Onbeschermde seks: HIV verspreidt zich voornamelijk via onbeschermde geslachtsgemeenschap. Wanneer iemand die met HIV is geïnfecteerd, anale, vaginale of orale seks heeft zonder condooms te gebruiken of preventieve maatregelen te nemen, kan het virus worden overgedragen via lichaamsvloeistoffen zoals sperma, vaginaal vocht en bloed.
Naalden delen: Het delen van naalden of andere drugsbenodigdheden met een HIV-positief individu kan leiden tot de overdracht van het virus. Dit komt vaak voor bij mensen die drugs injecteren.

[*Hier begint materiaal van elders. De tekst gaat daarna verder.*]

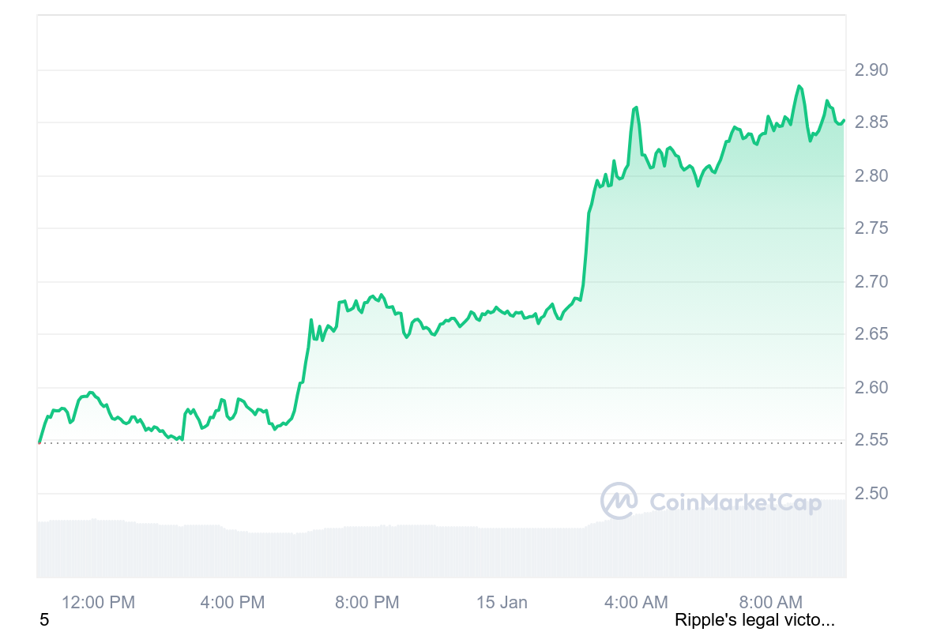The image size is (948, 632).
Task: Click the 4:00 AM time axis label
Action: click(636, 603)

Bloedtransfusie: Vóór de wijdverbreide screening van bloed op HIV waren er gevallen waarin mensen die bloedtransfusies kregen, besmet raakten als het gedoneerde bloed het virus bevatte. Met moderne testprocedures is dit risico echter aanzienlijk verminderd.
Perinatale transmissie: In sommige gevallen kan een HIV-positieve moeder het virus op haar kind overdragen tijdens de zwangerschap, de bevalling of via het geven van borstvoeding. Dit kan gebeuren als de noodzakelijke medische interventies en behandeling niet plaatsvinden tijdens de prenatale zorg.

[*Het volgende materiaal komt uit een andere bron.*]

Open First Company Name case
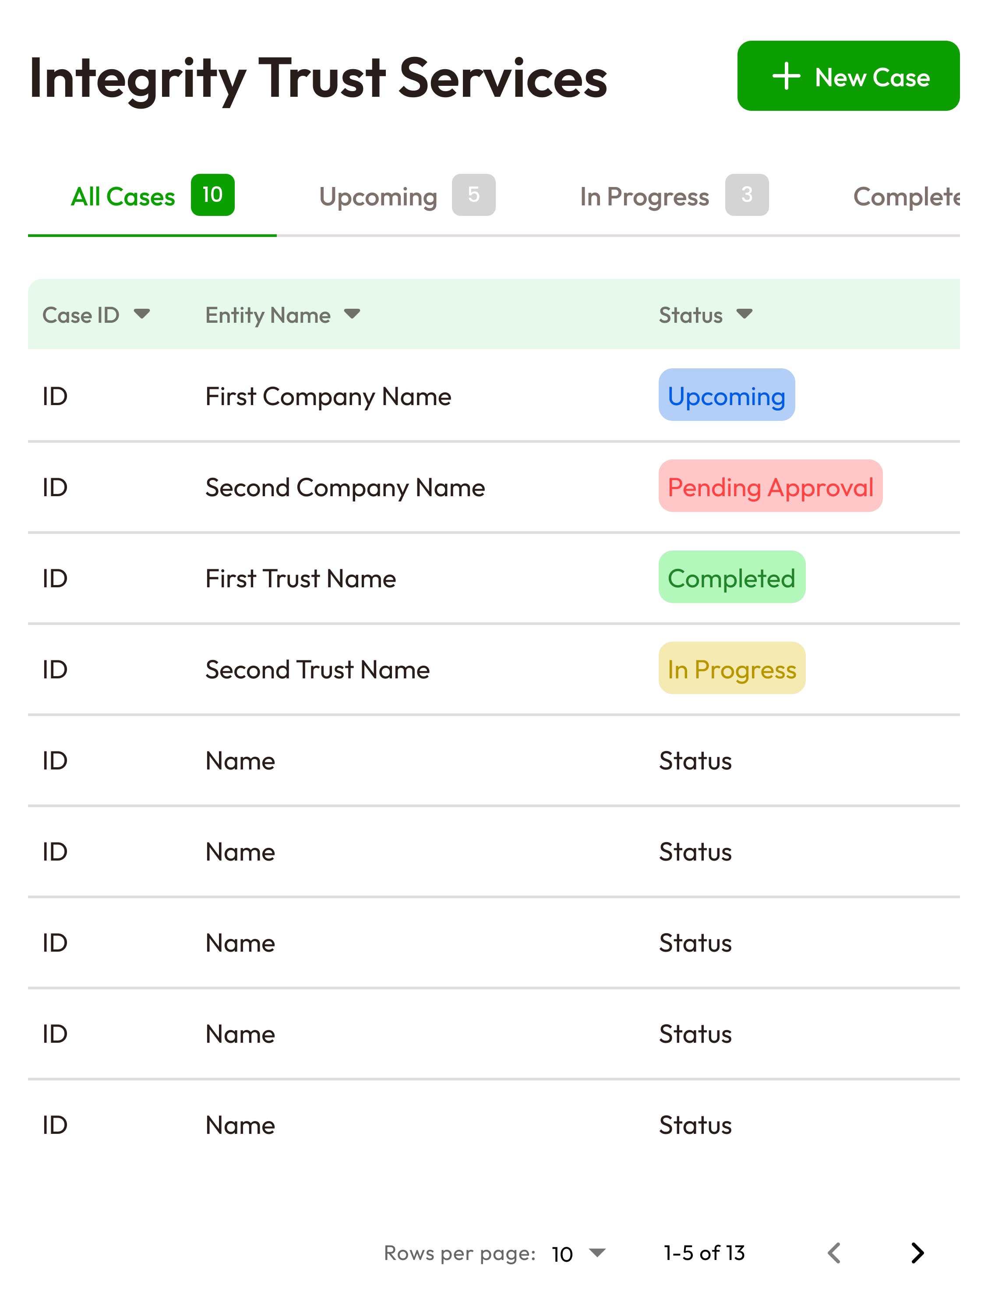Screen dimensions: 988x1295 click(328, 396)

Zeldzame gevallen: In zeer zeldzame gevallen heeft HIV-overdracht plaatsgevonden via onbedoelde naaldprikken in gezondheidszorgomgevingen of via orgaantransplantaties van geïnfecteerde donoren. De juiste voorzorgsmaatregelen en richtlijnen in medische omgevingen helpen deze risico's echter te minimaliseren.
Het is belangrijk op te merken dat informeel contact, zoals handen schudden, keukengerei delen of in de buurt zijn van een HIV-positieve persoon, het virus niet overdraagt. HIV wordt alleen verspreid via specifieke transmissieroutes, zoals hierboven vermeld.